The task>
Which lines of the material below contain the string "input"? Extract each of them in full.

Given entries>
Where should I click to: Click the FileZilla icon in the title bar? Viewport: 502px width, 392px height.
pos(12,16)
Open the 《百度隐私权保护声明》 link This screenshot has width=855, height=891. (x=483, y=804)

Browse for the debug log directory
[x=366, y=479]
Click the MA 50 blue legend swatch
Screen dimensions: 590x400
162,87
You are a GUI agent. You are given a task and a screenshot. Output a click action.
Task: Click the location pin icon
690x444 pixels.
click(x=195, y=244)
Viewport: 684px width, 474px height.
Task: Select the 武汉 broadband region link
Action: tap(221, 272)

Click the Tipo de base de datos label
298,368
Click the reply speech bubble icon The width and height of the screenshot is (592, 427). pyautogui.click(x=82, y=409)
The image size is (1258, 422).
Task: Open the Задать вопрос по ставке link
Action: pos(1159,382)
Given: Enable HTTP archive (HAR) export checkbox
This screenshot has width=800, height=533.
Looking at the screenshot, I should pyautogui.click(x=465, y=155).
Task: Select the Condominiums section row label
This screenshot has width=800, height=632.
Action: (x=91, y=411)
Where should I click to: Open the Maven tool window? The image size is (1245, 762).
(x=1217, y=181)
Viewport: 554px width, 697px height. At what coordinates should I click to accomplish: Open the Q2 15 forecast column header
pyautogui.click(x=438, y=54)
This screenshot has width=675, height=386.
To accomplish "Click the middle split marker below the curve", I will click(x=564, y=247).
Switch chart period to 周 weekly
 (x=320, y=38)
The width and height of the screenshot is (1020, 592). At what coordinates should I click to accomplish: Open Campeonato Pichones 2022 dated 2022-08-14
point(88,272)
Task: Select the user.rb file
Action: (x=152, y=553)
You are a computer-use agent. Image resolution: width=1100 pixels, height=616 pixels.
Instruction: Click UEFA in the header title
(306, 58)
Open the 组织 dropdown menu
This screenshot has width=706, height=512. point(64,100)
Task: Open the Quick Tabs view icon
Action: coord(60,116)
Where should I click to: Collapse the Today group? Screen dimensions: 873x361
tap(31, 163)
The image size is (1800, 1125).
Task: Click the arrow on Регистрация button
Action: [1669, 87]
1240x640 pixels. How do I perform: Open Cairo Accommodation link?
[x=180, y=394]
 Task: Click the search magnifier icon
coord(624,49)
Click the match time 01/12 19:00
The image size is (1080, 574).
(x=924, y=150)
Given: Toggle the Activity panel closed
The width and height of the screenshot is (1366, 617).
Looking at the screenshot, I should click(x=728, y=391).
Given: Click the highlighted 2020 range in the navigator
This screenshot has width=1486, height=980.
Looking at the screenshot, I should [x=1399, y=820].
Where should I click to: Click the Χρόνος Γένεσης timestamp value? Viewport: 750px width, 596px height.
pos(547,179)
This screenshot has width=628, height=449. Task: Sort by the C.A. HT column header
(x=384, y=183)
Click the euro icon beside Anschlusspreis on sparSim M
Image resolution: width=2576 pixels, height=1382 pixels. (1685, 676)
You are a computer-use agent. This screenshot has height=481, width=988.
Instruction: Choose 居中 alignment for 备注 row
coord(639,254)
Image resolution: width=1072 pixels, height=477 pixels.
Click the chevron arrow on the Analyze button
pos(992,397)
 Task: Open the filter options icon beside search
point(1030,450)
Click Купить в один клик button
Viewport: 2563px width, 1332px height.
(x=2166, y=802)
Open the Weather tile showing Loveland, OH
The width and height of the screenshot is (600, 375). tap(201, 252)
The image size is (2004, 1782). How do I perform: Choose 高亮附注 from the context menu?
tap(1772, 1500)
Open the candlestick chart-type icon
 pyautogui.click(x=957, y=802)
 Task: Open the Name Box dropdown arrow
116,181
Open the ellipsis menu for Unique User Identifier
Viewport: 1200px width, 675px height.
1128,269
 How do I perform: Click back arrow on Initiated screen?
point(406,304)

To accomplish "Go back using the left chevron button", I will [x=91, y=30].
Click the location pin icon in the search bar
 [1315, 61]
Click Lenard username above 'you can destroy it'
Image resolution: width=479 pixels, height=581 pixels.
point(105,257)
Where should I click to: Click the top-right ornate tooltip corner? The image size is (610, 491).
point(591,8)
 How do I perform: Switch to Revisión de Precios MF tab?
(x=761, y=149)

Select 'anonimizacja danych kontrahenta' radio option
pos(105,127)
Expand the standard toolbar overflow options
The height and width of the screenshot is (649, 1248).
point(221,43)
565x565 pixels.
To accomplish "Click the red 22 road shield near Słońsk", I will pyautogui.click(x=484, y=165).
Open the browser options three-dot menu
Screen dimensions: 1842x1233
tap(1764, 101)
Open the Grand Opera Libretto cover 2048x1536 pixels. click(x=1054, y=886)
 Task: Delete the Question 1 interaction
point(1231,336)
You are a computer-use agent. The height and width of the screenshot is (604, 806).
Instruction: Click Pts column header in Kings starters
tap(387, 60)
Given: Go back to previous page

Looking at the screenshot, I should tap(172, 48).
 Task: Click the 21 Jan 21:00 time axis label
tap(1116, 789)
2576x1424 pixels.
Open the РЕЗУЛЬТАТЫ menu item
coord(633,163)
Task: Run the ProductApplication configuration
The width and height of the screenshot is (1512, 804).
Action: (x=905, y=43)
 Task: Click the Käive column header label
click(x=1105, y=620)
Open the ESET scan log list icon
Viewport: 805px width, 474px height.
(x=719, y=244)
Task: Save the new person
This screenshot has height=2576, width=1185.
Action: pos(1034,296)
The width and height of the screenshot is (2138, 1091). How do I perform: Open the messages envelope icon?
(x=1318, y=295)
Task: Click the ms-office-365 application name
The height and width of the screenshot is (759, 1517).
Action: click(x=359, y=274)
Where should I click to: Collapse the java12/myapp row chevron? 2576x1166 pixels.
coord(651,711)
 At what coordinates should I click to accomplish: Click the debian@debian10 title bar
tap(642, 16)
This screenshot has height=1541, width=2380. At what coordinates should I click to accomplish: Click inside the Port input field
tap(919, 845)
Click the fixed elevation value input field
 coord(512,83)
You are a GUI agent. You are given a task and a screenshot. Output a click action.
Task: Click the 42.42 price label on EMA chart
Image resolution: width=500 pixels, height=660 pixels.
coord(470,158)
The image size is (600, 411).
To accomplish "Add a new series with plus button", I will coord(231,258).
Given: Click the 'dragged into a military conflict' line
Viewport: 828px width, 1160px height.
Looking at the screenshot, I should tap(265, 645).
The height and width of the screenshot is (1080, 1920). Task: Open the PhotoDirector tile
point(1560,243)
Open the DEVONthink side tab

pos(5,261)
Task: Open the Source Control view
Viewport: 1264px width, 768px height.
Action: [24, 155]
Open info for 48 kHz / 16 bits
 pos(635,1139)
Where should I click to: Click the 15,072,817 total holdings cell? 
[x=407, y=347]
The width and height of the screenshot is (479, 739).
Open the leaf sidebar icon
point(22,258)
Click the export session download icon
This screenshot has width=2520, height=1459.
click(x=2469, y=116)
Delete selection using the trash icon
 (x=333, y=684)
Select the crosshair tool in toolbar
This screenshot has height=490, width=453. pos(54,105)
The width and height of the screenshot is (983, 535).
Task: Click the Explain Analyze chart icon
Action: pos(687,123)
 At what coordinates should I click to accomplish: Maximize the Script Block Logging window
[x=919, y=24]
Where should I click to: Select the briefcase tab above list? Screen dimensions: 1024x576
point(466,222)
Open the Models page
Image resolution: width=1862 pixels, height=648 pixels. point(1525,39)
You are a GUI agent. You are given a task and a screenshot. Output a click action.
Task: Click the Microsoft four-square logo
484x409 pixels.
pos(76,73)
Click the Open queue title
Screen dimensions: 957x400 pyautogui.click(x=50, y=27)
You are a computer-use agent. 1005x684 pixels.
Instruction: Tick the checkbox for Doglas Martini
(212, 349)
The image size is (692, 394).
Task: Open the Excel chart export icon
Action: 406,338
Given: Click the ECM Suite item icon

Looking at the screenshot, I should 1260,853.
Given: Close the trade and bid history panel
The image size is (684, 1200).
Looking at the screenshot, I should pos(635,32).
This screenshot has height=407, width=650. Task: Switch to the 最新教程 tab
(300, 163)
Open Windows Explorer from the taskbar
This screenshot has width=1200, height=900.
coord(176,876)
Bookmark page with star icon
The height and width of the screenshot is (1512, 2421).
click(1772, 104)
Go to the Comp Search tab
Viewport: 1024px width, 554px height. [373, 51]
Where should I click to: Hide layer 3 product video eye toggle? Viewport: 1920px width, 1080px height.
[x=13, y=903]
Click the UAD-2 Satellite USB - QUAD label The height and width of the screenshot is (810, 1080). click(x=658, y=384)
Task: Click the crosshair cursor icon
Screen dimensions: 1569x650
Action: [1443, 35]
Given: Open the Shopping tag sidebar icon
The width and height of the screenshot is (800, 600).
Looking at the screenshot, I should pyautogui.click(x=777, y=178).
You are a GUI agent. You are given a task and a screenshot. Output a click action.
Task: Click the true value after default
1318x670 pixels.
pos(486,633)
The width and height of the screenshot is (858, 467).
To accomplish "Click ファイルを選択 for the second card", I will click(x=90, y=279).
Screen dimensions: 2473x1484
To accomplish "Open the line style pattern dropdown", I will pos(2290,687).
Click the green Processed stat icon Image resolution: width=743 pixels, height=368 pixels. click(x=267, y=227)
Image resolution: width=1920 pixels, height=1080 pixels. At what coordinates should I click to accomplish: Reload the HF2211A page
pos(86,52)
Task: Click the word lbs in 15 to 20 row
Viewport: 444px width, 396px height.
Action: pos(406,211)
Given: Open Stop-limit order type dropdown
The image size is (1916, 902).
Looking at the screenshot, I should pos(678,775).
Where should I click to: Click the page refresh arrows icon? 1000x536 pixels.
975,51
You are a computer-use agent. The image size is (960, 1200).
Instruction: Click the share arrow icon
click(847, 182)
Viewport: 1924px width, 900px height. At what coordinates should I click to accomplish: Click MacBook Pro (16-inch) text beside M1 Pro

Task answer>
This screenshot has height=1541, width=2380. At what coordinates should I click to accomplish: Click inside the Port input field
Click the fixed elevation value input field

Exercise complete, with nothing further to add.